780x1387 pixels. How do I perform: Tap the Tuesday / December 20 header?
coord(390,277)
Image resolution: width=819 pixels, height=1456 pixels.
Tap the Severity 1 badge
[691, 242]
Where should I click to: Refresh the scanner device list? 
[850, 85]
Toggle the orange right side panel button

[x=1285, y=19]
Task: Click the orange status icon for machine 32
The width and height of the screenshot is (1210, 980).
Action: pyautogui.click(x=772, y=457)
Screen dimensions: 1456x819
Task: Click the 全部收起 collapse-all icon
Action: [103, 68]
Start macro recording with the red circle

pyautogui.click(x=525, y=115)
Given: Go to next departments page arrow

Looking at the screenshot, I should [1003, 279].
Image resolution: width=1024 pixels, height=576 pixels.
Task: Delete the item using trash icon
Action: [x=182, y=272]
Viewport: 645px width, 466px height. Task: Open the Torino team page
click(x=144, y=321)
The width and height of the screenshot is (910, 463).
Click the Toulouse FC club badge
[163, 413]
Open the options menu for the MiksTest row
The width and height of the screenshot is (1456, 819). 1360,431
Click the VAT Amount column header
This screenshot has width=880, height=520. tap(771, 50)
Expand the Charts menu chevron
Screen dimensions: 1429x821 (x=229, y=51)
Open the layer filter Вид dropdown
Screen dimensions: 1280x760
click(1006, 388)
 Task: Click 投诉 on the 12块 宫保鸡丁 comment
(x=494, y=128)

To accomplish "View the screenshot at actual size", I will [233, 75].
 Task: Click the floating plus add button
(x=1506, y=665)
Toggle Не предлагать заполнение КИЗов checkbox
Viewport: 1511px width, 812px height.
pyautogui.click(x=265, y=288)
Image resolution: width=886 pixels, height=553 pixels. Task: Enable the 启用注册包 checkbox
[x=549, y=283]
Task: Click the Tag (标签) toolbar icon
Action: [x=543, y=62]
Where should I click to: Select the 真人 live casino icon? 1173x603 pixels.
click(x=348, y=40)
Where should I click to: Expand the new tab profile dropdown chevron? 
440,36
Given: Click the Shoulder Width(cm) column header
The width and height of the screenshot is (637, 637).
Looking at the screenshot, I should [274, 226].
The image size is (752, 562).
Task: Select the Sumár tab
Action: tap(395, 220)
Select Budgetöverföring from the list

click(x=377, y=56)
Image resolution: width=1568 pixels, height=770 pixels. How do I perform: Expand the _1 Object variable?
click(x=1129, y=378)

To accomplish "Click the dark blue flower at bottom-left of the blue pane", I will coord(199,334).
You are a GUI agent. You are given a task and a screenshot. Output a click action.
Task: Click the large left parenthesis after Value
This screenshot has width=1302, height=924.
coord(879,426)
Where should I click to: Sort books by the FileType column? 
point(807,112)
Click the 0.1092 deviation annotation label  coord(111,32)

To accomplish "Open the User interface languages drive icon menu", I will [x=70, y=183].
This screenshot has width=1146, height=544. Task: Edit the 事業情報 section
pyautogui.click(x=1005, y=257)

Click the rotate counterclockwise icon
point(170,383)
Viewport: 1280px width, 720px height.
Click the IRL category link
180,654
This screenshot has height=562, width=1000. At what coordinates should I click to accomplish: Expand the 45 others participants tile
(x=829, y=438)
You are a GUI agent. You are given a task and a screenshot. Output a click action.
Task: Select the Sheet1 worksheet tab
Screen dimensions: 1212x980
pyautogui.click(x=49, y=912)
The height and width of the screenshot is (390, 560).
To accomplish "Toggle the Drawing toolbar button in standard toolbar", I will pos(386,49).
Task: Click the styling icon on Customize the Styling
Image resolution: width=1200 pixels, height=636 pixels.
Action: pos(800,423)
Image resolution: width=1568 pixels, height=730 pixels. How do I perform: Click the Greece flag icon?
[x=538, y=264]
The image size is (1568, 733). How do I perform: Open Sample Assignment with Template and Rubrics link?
··········
» **Directions**:
Can you reproduce all the material exactly?

» **Result**:
780x1387 pixels. How do I perform: Tap the Tuesday / December 20 header?
coord(390,277)
Image resolution: width=819 pixels, height=1456 pixels.
Tap the Severity 1 badge
[691, 242]
Where should I click to: Refresh the scanner device list? 
[850, 85]
Toggle the orange right side panel button

[x=1285, y=19]
Task: Click the orange status icon for machine 32
The width and height of the screenshot is (1210, 980).
Action: pyautogui.click(x=772, y=457)
Screen dimensions: 1456x819
Task: Click the 全部收起 collapse-all icon
Action: [103, 68]
Start macro recording with the red circle

pyautogui.click(x=525, y=115)
Given: Go to next departments page arrow

Looking at the screenshot, I should [1003, 279].
Image resolution: width=1024 pixels, height=576 pixels.
Task: Delete the item using trash icon
Action: [x=182, y=272]
Viewport: 645px width, 466px height. Task: Open the Torino team page
click(x=144, y=321)
The width and height of the screenshot is (910, 463).
Click the Toulouse FC club badge
[163, 413]
Open the options menu for the MiksTest row
The width and height of the screenshot is (1456, 819). 1360,431
Click the VAT Amount column header
This screenshot has width=880, height=520. tap(771, 50)
Expand the Charts menu chevron
Screen dimensions: 1429x821 (x=229, y=51)
Open the layer filter Вид dropdown
Screen dimensions: 1280x760
click(1006, 388)
 Task: Click 投诉 on the 12块 宫保鸡丁 comment
(x=494, y=128)

To accomplish "View the screenshot at actual size", I will [233, 75].
 Task: Click the floating plus add button
(x=1506, y=665)
Toggle Не предлагать заполнение КИЗов checkbox
Viewport: 1511px width, 812px height.
pyautogui.click(x=265, y=288)
Image resolution: width=886 pixels, height=553 pixels. Task: Enable the 启用注册包 checkbox
[x=549, y=283]
Task: Click the Tag (标签) toolbar icon
Action: [x=543, y=62]
Where should I click to: Select the 真人 live casino icon? 1173x603 pixels.
click(x=348, y=40)
Where should I click to: Expand the new tab profile dropdown chevron? 
440,36
Given: Click the Shoulder Width(cm) column header
The width and height of the screenshot is (637, 637).
Looking at the screenshot, I should [274, 226].
The image size is (752, 562).
Task: Select the Sumár tab
Action: tap(395, 220)
Select Budgetöverföring from the list

click(x=377, y=56)
Image resolution: width=1568 pixels, height=770 pixels. How do I perform: Expand the _1 Object variable?
click(x=1129, y=378)

To accomplish "Click the dark blue flower at bottom-left of the blue pane", I will coord(199,334).
You are a GUI agent. You are given a task and a screenshot. Output a click action.
Task: Click the large left parenthesis after Value
This screenshot has width=1302, height=924.
coord(879,426)
Where should I click to: Sort books by the FileType column? 
point(807,112)
Click the 0.1092 deviation annotation label  coord(111,32)

To accomplish "Open the User interface languages drive icon menu", I will [x=70, y=183].
This screenshot has width=1146, height=544. Task: Edit the 事業情報 section
pyautogui.click(x=1005, y=257)

Click the rotate counterclockwise icon
point(170,383)
Viewport: 1280px width, 720px height.
Click the IRL category link
180,654
This screenshot has height=562, width=1000. At what coordinates should I click to accomplish: Expand the 45 others participants tile
(x=829, y=438)
You are a GUI agent. You are given a task and a screenshot. Output a click action.
Task: Select the Sheet1 worksheet tab
Screen dimensions: 1212x980
pyautogui.click(x=49, y=912)
The height and width of the screenshot is (390, 560).
To accomplish "Toggle the Drawing toolbar button in standard toolbar", I will pos(386,49).
Task: Click the styling icon on Customize the Styling
Image resolution: width=1200 pixels, height=636 pixels.
Action: pos(800,423)
Image resolution: width=1568 pixels, height=730 pixels. How do I perform: Click the Greece flag icon?
[x=538, y=264]
The image size is (1568, 733). How do I perform: Open Sample Assignment with Template and Rubrics link?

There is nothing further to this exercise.